Ese detalle, que con el tiempo parecería menor, marcó una diferencia histórica.
En los años setenta, Venezuela era un país convencido de su futuro. El auge petrolero había multiplicado los ingresos fiscales y alimentado una confianza casi desmesurada en el papel del Estado como motor del desarrollo. Las autopistas crecían, las universidades se expandían, los ministerios se multiplicaban. Se hablaba de “sembrar el petróleo” como quien habla de una tarea pendiente pero alcanzable. El petróleo no debía ser solo riqueza, sino palanca.
Nacionalizar sin destruir lo que funciona
Carlos Andrés Pérez no inventó la nacionalización. La heredó como aspiración política largamente compartida. Desde la izquierda hasta sectores moderados del empresariado coincidían en que el control estatal del petróleo era un paso lógico, casi natural. La discusión no era ideológica, sino procedimental. No se debatía si nacionalizar, sino cómo hacerlo sin destruir lo que ya funcionaba.
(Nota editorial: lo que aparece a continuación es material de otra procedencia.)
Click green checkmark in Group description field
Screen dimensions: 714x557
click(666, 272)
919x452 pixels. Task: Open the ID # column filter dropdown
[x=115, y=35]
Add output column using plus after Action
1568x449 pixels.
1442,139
Y lo que funcionaba –conviene recordarlo– era una industria petrolera eficiente, integrada al mercado internacional, operada por empresas extranjeras que, con todas sus sombras, habían desarrollado capacidades técnicas. Nacionalizar implicaba absorber esa complejidad sin desmantelarla.
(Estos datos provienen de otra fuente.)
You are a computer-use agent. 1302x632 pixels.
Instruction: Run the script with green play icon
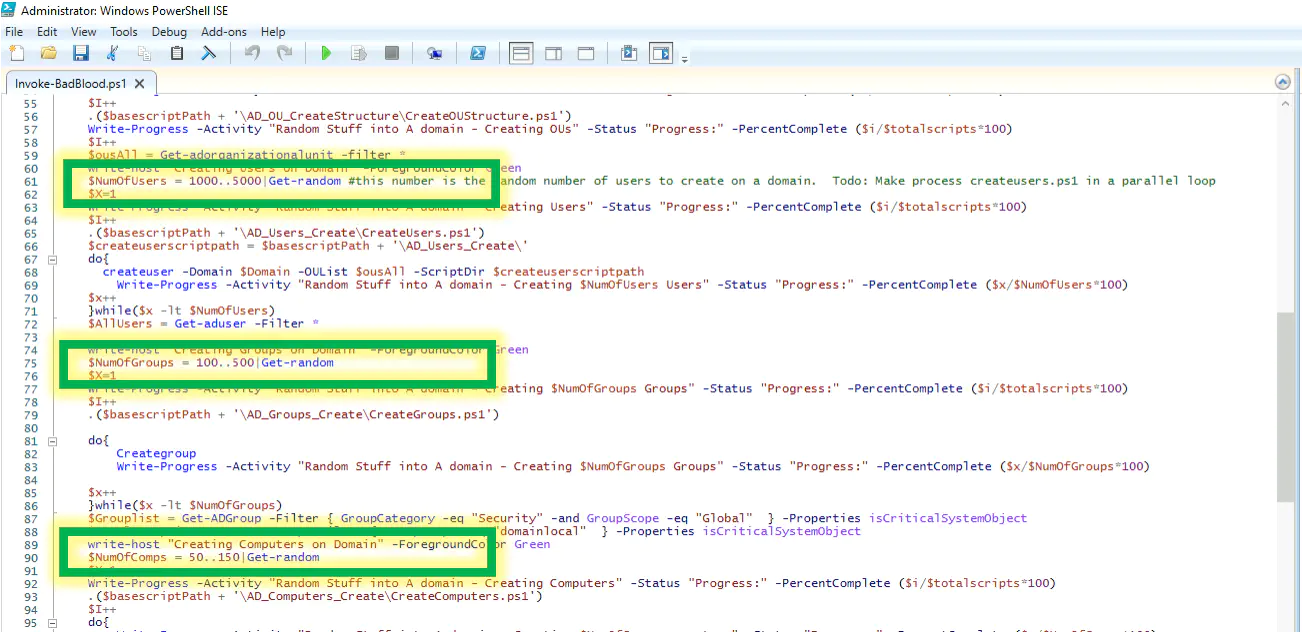tap(326, 54)
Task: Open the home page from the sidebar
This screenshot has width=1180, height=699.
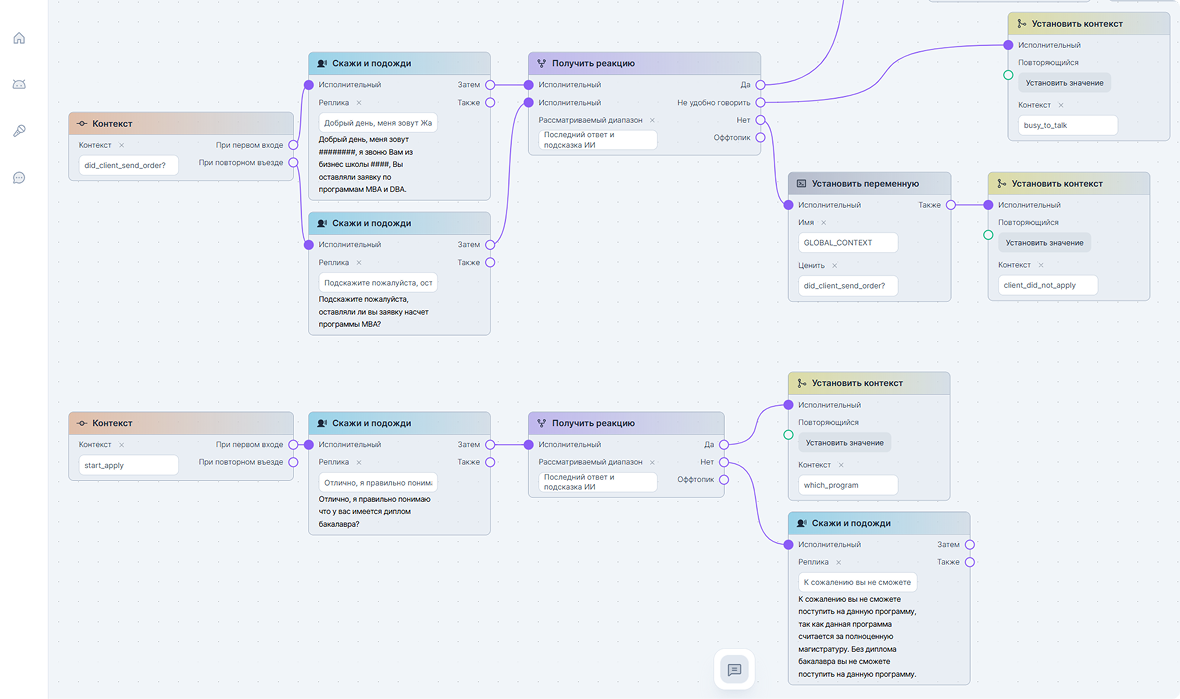Action: pyautogui.click(x=19, y=38)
El proceso fue lento, negociado, jurídicamente minucioso. Se respetaron contratos, se pagaron indemnizaciones, se diseñó una estructura empresarial moderna.
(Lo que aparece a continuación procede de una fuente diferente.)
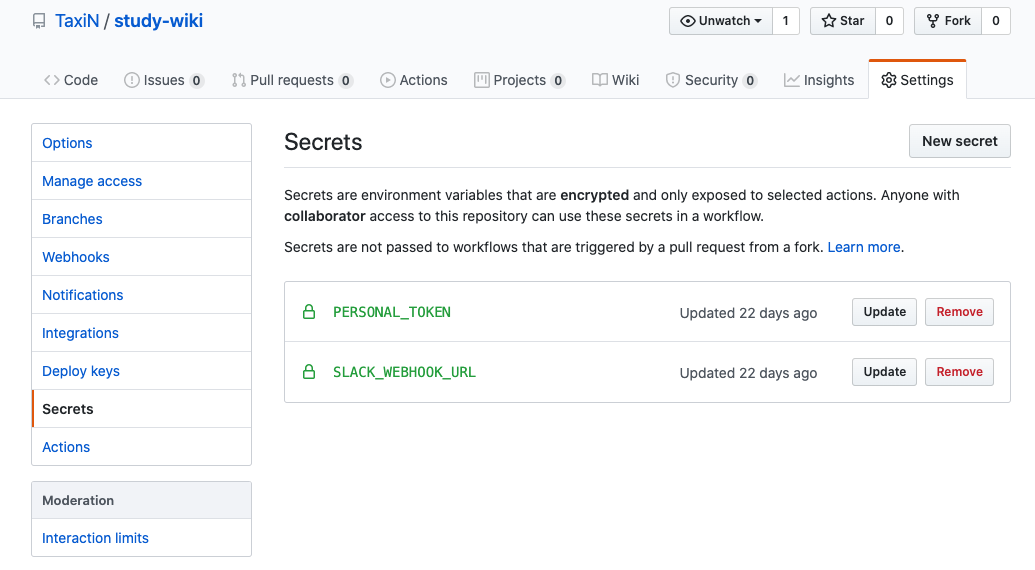The width and height of the screenshot is (1035, 570).
Task: Follow the Learn more link
Action: tap(864, 247)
PDVSA nació como una empresa estatal, pero no como un ministerio. Tenía autonomía gerencial, cultura corporativa, cuadros técnicos formados dentro y fuera del país. El Estado asumía la propiedad, pero no renunciaba a la racionalidad empresarial.
La soberanía, en ese contexto, no se entendía como aislamiento ni como ruptura, sino como capacidad. Capacidad de administrar, de planificar, de negociar. La nacionalización del hierro, poco después, siguió la misma lógica. Recursos estratégicos bajo control público, sí, pero dentro de una economía que seguía siendo capitalista, rentista y abierta al mundo.
El Estado venezolano de los setenta era fuerte, expansivo, ambicioso. Pero también estaba contenido por instituciones, por partidos, por una prensa crítica, por la necesidad de sostener una reputación internacional. No se concebía como dueño absoluto de la vida económica. Mucho menos como instrumento de castigo.
Ese Estado cometería errores graves. Gastaría sin control, profundizaría la dependencia petrolera y habría niveles de corrupción, pero conservaba una noción fundamental: el poder debía administrarse, no exhibirse.
El resentimiento como punto de partida
Casi treinta años después, la escena es muy distinta. No hay solemnidad, sino espectáculo. Hugo Chávez, vestido con camisa roja, señala con el dedo a una cámara de televisión y anuncia la expropiación de una empresa. El tono es beligerante, el lenguaje, moral. Hay aplausos, consignas, música. La nacionalización ya no es un trámite de Estado, sino un acto político en vivo, pensado para ser visto, repetido y celebrado.
Entre una escena y otra no solo han pasado décadas, pero en gobernante tiene una idea muy distinta de los que significa el Estado.
El Hugo Chávez que asume el poder en 1999 era muy distinto al Carlos Andrés Pérez que intentó derrocar militarmente en 1992. La población no lo veía como problema sino como la gran promesa. Chávez convirtió un relato simple, potente, emocional. Venezuela había sido saqueada. El petróleo, robado. El pueblo, traicionado en malestar. Reorganizó la historia alrededor de una idea central: había que recuperar lo que nos habían quitado. En ese relato, el Estado no debía regular ni administrar: debía combatir.
La antipolítica había desacreditado la democracia y amplios sectores de la población le dieron la oportunidad al militar; suponían que si lo hacía mal, a los cinco años terminaría su mandato.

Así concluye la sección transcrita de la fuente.